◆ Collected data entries
[Start of Attachment]

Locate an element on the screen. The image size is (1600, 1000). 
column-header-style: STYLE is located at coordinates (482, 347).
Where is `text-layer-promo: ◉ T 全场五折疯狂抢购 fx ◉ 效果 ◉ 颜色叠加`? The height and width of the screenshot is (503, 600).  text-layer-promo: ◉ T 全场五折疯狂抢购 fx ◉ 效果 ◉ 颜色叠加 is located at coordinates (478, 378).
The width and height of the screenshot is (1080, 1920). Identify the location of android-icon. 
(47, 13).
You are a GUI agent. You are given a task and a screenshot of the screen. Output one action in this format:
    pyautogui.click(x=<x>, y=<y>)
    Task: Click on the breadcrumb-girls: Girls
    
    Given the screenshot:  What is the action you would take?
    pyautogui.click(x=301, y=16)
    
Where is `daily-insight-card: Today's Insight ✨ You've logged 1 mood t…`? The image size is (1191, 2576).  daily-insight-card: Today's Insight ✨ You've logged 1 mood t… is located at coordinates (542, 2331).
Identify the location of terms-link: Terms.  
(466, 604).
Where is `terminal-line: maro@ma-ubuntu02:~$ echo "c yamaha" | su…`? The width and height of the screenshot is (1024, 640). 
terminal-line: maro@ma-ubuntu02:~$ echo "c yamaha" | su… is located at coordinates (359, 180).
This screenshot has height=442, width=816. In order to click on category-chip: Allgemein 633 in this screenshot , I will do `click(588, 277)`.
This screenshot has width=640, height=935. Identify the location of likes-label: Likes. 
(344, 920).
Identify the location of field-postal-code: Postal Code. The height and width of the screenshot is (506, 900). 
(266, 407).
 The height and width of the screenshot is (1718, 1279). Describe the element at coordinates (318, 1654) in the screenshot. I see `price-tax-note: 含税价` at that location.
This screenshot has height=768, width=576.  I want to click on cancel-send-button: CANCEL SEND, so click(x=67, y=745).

[End of Attachment]

Extract every line of the material above that contains the string "element". Case counts.

Locate an element on the screen. The image size is (1600, 1000). 
 The height and width of the screenshot is (1718, 1279). Describe the element at coordinates (318, 1654) in the screenshot. I see `price-tax-note: 含税价` at that location.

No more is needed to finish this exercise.